__Try it__: Nothing but the lines from the line with "Enter Your Email (35, 1732)" through the end of the data is to be copied, and each is to be copied exactly.

__Study material__:
━━━━━━━━━━
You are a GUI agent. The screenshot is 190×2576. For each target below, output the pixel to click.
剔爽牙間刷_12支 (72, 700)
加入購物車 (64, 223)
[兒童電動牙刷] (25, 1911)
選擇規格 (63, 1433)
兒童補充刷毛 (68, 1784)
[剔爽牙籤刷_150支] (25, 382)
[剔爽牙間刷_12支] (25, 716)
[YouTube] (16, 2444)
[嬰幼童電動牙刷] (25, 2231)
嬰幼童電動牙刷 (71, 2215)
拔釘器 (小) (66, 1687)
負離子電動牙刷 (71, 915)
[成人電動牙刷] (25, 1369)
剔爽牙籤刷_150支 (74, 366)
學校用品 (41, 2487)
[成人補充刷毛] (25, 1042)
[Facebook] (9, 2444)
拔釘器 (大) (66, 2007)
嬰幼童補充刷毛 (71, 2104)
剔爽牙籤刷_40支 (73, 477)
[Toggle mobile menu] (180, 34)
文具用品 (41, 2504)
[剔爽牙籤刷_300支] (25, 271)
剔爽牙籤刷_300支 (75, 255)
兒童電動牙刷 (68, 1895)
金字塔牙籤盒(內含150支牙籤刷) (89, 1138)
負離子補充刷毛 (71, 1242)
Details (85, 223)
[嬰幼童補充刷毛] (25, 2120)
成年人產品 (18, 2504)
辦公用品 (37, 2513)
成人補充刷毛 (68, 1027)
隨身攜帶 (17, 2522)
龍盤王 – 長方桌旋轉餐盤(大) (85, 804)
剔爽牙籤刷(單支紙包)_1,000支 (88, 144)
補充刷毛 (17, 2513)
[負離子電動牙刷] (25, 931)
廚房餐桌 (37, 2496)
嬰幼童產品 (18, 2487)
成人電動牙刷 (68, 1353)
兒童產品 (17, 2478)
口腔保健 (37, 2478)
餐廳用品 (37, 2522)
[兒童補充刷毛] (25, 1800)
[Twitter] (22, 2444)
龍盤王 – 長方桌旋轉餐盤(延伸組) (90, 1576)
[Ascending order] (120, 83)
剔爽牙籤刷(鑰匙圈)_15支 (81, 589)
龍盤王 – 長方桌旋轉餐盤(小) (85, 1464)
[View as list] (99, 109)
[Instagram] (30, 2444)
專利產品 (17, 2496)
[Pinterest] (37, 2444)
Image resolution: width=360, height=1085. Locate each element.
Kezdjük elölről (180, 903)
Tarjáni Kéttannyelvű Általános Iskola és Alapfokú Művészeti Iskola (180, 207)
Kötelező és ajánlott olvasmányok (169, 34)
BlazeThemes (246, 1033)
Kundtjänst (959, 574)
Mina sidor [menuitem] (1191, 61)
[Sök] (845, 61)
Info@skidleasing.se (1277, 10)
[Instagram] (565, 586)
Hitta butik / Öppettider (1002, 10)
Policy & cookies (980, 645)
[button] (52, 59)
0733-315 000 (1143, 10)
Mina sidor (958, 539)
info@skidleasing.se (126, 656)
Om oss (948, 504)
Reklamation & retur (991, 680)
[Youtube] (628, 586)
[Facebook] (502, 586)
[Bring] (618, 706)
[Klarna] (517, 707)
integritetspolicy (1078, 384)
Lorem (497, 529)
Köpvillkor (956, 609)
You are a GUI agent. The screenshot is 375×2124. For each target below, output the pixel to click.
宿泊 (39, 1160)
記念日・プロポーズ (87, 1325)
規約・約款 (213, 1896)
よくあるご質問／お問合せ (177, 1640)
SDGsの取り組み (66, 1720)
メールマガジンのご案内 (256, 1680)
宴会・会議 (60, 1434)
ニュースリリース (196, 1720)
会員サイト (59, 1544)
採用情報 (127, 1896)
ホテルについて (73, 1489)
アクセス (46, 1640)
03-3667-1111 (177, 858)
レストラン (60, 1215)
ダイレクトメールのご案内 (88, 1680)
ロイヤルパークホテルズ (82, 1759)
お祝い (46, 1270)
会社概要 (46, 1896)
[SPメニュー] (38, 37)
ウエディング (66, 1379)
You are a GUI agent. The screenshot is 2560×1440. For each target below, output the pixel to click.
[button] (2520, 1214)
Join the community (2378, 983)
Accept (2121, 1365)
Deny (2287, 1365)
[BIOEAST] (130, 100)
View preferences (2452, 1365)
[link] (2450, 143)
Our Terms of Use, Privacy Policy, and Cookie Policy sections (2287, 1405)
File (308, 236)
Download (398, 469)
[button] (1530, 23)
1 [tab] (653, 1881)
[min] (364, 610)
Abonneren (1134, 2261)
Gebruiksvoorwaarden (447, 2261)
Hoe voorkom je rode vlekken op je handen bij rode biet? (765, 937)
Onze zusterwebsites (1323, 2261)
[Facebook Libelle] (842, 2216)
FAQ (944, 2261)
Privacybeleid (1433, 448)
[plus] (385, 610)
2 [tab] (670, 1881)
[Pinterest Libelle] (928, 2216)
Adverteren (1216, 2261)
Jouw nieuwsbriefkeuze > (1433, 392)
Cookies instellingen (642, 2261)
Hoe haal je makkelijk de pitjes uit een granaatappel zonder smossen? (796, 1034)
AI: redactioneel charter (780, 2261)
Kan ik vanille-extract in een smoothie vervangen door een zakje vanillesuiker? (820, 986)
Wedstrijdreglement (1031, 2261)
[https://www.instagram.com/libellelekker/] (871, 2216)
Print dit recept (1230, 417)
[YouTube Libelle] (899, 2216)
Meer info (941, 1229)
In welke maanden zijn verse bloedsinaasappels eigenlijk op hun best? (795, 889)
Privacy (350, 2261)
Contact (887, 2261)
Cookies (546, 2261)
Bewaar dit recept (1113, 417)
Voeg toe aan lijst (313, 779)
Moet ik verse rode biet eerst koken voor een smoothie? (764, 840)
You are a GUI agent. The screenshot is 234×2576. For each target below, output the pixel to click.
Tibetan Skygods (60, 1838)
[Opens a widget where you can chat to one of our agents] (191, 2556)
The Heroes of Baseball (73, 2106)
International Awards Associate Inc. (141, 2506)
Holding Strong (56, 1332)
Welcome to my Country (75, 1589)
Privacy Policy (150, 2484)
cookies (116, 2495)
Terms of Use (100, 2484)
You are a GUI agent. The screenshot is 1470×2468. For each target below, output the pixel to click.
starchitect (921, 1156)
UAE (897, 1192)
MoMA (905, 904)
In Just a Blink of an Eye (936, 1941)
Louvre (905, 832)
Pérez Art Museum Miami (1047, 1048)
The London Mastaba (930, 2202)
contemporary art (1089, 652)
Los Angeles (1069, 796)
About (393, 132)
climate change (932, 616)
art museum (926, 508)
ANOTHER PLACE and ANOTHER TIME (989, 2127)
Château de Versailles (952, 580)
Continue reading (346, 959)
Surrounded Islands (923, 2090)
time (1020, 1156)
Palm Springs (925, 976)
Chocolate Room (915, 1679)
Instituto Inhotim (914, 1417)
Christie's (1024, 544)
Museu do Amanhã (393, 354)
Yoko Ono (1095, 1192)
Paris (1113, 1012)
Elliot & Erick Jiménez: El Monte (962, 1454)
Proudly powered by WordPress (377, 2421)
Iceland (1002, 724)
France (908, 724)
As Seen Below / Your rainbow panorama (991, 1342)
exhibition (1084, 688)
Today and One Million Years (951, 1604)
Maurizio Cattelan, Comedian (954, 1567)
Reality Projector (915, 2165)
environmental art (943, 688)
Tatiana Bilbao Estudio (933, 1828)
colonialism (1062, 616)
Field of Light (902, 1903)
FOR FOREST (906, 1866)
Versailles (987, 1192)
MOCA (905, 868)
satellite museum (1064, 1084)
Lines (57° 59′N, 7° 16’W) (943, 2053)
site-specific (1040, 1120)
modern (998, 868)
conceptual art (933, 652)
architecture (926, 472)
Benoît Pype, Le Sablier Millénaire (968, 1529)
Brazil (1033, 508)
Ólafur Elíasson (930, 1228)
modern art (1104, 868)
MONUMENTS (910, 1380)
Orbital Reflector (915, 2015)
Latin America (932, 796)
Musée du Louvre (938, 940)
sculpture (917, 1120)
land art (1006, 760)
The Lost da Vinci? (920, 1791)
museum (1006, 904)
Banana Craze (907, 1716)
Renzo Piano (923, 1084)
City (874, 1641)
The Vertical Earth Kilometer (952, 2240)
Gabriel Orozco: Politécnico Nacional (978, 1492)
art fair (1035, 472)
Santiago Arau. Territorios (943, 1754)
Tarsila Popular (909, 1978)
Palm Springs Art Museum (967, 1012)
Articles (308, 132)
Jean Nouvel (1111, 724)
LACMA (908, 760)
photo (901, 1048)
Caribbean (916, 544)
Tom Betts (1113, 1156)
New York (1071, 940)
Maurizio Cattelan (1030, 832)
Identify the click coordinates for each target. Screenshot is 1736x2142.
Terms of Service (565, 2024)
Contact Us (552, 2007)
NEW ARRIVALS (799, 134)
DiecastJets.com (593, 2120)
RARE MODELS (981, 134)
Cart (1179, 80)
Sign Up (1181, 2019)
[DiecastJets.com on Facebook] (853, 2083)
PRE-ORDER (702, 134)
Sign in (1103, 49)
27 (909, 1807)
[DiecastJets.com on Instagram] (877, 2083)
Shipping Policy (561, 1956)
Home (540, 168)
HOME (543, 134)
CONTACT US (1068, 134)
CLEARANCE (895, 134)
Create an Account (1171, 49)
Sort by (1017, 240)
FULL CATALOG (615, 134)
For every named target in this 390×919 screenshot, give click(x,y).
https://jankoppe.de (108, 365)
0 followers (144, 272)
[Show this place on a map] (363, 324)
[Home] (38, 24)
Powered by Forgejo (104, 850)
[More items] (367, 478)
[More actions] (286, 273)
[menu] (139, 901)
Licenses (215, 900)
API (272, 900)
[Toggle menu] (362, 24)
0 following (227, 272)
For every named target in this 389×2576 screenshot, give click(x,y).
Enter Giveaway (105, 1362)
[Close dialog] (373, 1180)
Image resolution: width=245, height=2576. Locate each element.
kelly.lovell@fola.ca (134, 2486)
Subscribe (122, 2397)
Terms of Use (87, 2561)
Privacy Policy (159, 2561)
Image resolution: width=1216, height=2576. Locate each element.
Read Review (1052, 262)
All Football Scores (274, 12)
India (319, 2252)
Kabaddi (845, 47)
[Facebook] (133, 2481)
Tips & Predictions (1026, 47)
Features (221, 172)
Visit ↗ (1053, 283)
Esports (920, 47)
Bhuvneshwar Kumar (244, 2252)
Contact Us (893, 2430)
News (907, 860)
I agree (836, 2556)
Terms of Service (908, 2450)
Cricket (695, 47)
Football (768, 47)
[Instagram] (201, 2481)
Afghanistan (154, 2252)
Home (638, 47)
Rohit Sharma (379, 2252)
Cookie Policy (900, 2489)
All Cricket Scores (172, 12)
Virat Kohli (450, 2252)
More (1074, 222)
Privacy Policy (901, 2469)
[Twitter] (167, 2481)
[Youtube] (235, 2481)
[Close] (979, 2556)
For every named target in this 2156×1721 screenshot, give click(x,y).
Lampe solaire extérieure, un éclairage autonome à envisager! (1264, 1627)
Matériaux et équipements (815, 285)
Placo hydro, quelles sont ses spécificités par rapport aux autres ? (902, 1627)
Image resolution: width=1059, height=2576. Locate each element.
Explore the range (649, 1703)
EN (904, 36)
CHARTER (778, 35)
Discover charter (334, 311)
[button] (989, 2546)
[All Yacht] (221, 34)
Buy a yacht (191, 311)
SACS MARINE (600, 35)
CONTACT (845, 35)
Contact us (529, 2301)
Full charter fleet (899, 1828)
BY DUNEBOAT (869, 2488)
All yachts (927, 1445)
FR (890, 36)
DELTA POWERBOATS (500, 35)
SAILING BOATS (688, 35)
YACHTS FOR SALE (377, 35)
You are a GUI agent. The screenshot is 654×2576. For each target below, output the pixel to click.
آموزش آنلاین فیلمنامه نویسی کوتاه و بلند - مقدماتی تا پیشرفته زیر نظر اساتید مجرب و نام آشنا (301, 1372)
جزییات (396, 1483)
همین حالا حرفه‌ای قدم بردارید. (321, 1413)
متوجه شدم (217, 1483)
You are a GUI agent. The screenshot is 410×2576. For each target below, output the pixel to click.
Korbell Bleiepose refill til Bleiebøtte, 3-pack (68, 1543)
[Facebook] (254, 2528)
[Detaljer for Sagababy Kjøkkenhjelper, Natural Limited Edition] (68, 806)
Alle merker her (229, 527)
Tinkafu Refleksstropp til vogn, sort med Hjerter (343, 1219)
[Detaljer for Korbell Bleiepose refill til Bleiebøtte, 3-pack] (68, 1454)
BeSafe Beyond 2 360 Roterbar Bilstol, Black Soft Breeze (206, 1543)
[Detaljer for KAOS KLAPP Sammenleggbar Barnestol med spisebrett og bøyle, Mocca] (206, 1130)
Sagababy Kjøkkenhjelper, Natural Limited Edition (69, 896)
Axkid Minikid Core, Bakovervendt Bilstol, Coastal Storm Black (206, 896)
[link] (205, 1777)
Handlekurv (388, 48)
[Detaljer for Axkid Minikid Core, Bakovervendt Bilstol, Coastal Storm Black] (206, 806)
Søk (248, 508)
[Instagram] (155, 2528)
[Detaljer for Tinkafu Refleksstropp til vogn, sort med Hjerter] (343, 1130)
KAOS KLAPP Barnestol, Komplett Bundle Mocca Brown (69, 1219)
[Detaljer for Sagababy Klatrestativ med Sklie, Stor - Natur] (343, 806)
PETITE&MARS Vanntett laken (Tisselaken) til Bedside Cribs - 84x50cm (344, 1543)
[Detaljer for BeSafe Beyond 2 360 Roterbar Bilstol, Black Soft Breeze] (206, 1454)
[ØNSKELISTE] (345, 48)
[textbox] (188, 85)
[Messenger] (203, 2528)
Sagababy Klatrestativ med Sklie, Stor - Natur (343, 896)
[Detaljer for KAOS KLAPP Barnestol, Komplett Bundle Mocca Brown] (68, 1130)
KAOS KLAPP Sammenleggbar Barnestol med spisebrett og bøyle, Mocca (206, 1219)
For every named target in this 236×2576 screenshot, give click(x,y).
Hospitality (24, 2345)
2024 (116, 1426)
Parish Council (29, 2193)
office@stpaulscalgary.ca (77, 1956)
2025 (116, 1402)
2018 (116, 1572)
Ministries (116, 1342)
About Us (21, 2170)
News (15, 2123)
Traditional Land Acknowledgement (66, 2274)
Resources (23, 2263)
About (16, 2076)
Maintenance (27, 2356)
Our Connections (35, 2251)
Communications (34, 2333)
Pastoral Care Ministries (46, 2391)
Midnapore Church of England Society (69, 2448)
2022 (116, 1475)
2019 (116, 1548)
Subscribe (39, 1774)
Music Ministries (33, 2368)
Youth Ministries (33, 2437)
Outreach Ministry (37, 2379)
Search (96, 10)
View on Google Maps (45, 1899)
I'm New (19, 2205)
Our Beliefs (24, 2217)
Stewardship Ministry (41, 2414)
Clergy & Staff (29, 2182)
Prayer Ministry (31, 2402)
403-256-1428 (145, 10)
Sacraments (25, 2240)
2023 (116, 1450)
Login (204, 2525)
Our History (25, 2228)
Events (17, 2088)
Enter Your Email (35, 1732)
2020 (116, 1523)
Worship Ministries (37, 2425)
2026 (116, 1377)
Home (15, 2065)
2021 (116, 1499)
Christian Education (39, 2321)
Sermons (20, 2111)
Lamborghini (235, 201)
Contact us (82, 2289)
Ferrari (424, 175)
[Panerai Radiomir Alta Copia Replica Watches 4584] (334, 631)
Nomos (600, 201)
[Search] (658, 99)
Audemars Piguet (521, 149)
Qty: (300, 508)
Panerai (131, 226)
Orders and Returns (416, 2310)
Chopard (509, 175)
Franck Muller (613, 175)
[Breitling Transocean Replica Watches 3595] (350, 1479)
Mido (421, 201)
━━━━━━━━━━
__Task answer__:
Enter Your Email (35, 1732)
2020 (116, 1523)
Worship Ministries (37, 2425)
2026 (116, 1377)
Home (15, 2065)
2021 (116, 1499)
Christian Education (39, 2321)
Sermons (20, 2111)
Lamborghini (235, 201)
Contact us (82, 2289)
Ferrari (424, 175)
[Panerai Radiomir Alta Copia Replica Watches 4584] (334, 631)
Nomos (600, 201)
[Search] (658, 99)
Audemars Piguet (521, 149)
Qty: (300, 508)
Panerai (131, 226)
Orders and Returns (416, 2310)
Chopard (509, 175)
Franck Muller (613, 175)
[Breitling Transocean Replica Watches 3595] (350, 1479)
Mido (421, 201)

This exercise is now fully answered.